Dick Quinn started fighting back against cancer years ago, first during his own battle with skin cancer and then when his wife, Diane, almost died from colon cancer.  He fought back again in 2008, when doctors discovered he had prostate cancer.

“I was very blessed to catch it early, so I had an easy experience considering what Diane had to go through,” says Quinn.

Today Quinn is fighting back by giving his time to the American Cancer Society’s Road to Recovery program, which matches volunteer drivers with cancer patients in need of transportation.

“I didn’t realize people are going through cancer but then they can’t even get to their treatments.  I never had that problem,” says Quinn.
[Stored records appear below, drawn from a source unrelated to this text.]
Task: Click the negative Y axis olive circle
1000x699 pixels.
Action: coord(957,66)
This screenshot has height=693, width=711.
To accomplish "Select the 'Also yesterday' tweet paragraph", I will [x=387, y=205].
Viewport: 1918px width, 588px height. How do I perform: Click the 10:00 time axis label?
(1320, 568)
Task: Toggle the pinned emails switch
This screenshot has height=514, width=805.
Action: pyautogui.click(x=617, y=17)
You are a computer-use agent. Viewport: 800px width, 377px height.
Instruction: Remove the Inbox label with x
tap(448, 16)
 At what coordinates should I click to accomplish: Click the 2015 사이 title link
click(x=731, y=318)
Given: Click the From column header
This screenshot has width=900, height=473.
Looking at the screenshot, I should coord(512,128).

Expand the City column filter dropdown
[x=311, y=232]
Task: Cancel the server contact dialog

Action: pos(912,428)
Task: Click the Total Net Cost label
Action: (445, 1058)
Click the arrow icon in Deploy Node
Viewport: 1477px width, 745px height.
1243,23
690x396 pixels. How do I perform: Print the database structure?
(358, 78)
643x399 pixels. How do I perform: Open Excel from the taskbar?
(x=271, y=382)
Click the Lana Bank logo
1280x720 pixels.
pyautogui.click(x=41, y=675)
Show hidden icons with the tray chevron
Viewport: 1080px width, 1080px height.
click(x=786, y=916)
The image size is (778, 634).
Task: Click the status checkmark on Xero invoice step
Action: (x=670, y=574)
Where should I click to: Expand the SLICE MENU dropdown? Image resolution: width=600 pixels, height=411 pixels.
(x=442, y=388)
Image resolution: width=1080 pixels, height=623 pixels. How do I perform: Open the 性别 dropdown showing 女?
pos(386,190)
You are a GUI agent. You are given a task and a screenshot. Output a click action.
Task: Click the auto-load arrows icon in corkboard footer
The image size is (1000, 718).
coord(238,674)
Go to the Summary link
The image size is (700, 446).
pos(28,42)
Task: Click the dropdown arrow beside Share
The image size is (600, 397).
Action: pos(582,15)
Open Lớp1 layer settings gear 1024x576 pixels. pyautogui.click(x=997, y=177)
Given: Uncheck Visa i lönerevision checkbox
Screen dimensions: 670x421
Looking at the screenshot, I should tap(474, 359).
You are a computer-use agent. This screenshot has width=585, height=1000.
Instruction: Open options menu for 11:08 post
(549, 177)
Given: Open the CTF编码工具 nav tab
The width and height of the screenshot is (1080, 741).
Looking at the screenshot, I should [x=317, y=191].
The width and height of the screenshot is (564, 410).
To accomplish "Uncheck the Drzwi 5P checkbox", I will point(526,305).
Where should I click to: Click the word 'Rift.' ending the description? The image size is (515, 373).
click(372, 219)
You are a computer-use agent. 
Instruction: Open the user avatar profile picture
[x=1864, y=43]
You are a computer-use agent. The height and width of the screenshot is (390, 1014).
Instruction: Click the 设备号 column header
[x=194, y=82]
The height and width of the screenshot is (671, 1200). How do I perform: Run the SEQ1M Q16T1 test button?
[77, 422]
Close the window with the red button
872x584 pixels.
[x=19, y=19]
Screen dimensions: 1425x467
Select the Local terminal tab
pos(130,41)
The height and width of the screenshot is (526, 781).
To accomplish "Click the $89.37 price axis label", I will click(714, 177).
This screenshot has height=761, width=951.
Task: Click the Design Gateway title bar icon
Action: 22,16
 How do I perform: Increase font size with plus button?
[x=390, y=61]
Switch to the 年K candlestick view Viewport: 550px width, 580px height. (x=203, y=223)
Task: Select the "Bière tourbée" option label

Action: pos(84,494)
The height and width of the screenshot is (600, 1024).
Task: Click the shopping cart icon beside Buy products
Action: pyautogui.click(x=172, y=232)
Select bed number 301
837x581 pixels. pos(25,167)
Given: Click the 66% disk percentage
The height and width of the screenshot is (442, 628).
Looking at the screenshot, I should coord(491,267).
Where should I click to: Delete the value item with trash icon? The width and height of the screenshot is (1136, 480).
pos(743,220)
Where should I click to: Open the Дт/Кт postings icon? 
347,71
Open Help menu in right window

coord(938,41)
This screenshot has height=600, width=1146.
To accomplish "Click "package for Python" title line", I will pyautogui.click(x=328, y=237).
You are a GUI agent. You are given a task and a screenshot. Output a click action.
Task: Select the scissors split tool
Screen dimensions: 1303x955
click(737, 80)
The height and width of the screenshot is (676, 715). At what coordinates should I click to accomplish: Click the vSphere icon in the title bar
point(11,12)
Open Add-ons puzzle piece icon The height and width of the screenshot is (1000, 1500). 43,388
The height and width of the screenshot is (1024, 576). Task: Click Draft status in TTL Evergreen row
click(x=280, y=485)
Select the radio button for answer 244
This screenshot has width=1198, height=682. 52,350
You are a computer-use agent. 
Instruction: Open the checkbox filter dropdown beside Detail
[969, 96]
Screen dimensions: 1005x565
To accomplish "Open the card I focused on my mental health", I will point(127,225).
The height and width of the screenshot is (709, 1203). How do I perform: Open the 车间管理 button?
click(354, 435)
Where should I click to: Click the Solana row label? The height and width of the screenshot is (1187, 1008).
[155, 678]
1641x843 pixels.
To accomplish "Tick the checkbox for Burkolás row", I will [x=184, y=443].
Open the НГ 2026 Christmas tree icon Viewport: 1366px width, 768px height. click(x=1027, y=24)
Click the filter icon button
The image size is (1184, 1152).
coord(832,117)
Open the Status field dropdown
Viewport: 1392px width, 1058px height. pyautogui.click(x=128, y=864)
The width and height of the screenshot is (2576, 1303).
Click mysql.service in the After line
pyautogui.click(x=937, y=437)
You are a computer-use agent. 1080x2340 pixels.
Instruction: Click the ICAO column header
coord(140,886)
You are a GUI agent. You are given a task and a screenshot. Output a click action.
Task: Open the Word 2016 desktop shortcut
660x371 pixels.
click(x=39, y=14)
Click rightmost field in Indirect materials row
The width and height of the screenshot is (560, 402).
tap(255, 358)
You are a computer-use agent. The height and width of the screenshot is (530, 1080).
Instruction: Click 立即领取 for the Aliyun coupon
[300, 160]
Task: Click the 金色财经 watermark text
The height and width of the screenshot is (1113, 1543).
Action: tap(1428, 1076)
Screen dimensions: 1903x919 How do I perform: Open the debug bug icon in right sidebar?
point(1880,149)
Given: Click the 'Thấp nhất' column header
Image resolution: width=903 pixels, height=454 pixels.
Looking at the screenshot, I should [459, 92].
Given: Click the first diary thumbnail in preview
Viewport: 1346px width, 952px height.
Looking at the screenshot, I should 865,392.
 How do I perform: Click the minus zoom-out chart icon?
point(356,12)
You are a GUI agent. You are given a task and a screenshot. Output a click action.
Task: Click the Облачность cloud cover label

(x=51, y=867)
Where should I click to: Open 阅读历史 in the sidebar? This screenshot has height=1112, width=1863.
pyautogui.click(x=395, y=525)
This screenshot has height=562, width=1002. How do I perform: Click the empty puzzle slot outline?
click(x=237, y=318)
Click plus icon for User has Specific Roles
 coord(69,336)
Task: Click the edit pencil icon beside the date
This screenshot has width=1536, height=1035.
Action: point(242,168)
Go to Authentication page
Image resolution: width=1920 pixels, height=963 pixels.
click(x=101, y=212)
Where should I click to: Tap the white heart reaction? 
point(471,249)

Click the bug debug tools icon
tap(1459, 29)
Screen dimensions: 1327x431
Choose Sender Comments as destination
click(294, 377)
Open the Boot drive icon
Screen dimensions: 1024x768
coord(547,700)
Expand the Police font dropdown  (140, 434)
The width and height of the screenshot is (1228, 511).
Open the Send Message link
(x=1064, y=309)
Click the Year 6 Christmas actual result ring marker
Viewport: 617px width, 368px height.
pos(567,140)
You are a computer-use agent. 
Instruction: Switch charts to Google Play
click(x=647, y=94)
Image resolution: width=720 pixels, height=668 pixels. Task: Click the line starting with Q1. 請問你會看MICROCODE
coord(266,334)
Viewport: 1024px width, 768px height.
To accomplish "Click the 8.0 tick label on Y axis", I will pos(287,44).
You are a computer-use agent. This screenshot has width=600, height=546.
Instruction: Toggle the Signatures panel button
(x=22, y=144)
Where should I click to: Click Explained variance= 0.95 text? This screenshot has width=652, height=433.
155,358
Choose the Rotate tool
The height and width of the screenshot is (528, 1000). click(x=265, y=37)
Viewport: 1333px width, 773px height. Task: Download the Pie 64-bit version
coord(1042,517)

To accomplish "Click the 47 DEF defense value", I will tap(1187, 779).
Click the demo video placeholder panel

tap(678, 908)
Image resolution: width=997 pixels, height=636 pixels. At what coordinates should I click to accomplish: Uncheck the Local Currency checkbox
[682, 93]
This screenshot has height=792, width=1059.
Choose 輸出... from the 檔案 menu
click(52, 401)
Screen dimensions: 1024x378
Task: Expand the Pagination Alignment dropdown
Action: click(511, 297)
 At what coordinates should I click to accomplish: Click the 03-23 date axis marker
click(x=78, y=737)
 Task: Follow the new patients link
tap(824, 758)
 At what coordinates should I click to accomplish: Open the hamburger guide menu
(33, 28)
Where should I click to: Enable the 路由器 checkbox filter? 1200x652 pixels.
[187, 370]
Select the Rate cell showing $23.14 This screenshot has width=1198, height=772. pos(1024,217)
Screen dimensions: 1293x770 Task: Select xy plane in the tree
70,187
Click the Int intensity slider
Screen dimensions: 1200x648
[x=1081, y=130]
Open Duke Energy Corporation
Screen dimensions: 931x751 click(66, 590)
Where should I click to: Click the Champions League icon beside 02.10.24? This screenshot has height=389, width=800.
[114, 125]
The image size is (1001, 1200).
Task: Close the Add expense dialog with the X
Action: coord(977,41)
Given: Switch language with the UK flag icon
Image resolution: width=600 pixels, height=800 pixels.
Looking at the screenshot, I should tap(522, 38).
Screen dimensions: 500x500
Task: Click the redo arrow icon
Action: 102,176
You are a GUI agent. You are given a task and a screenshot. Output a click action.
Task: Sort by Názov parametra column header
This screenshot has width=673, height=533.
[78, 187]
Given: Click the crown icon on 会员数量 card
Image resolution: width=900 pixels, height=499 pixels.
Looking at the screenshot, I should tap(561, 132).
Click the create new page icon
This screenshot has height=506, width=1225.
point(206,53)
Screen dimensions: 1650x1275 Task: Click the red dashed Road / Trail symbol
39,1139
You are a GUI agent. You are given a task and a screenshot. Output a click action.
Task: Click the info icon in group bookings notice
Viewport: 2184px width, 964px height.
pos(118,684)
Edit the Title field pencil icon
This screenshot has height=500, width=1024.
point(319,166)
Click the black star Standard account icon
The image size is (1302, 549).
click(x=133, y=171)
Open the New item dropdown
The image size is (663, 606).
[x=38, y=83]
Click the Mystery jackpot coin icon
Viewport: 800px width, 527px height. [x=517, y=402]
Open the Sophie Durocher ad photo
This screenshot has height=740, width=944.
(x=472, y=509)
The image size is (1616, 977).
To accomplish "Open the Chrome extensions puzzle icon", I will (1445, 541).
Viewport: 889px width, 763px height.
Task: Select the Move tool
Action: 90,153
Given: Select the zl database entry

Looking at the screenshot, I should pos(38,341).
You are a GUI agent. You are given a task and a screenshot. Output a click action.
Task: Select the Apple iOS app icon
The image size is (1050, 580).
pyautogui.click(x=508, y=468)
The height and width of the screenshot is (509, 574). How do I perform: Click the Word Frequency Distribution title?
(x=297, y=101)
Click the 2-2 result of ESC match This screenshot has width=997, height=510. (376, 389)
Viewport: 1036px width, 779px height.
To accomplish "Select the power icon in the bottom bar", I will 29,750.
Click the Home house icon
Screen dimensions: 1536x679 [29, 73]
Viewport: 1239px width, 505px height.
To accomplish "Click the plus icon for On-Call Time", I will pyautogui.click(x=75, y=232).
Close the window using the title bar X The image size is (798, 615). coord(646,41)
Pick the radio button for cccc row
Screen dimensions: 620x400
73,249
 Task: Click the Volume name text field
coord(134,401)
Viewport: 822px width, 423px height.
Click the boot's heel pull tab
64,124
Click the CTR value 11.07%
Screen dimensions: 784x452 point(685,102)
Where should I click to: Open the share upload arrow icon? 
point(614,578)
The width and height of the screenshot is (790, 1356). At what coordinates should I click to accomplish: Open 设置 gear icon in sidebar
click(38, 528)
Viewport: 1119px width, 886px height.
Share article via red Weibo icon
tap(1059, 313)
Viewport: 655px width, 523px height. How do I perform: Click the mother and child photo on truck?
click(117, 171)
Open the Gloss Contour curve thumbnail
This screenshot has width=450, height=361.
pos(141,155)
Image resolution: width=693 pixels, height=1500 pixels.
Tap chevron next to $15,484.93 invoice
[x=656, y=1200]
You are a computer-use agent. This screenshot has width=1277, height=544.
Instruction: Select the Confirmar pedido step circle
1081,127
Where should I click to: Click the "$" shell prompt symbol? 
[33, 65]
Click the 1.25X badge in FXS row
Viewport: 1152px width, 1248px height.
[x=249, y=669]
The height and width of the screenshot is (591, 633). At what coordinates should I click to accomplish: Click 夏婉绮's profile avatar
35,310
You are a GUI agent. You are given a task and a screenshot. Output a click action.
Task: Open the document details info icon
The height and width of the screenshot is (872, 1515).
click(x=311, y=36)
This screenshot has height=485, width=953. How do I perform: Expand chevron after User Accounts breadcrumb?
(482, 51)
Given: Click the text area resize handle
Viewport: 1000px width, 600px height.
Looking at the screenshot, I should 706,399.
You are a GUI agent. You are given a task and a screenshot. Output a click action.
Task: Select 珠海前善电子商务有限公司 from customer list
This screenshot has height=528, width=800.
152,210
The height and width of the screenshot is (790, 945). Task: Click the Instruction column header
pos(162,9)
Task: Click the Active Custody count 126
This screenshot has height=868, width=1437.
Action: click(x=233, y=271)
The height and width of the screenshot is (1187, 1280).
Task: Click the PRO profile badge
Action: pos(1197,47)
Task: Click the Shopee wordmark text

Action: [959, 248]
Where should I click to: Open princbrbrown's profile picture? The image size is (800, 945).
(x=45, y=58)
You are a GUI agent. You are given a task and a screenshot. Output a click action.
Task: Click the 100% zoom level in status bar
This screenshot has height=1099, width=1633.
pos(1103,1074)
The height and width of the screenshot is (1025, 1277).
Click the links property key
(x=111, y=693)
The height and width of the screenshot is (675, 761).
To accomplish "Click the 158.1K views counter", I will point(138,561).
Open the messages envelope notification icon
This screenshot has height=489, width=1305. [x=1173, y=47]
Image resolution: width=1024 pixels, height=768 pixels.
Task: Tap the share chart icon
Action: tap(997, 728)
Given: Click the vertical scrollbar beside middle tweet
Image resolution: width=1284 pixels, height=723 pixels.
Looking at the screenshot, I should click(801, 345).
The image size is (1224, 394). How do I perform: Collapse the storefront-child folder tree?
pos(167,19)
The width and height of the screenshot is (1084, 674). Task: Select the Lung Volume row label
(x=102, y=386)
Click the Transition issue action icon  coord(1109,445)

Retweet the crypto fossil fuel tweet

Quinn is one of dozens of Road to Recovery volunteer drivers for the American Cancer Society office in Birmingham, Ala.  He has taken at least eight patients to their appointments over the last three years.  Some were four- or five-trip commitments, and others have been much more.  The program has become one of the most widely used in the Society’s Mid-South Division, having served nearly 600 cancer patients in a six-state area last fiscal year and providing more than 12,000 trips.

“Transportation is one of the most requested needs of cancer patients,” says Hillary Parmer, health initiatives representative for the American Cancer Society. “With the rising gas prices, we continue to see more and more patients who are unable to complete cancer treatment, simply because they cannot get there.”

Quinn sees Road to Recovery as a chance for him not only to give back, but also to form friendships.  He still keeps in contact with some of the patients by sending them things like Christmas cards.  Others he keeps in his memory.

“One of the first guys I helped was in his forties and his cancer was spreading through his body.  He was going through some really hard times. I got to know him and he was a really unique guy who was totally different from me. One thing we used to do after treatments was get a milkshake, because that was one thing we had in common. We liked those,” says Quinn. “I continue to think of him – and those milkshakes. You just form those relationships sometimes that really touch your heart.”

In addition to Road to Recovery, Quinn participates in the American Cancer Society Relay For Life and helps organize a survivors’ recognition event in Birmingham each summer.  He says that he’s happy to have an impact on the lives of others who are facing cancer, but the experience is meaningful to him too.

“I often hear from the patients I drive that I am such a blessing,” says Quinn. “But really they have blessed me.”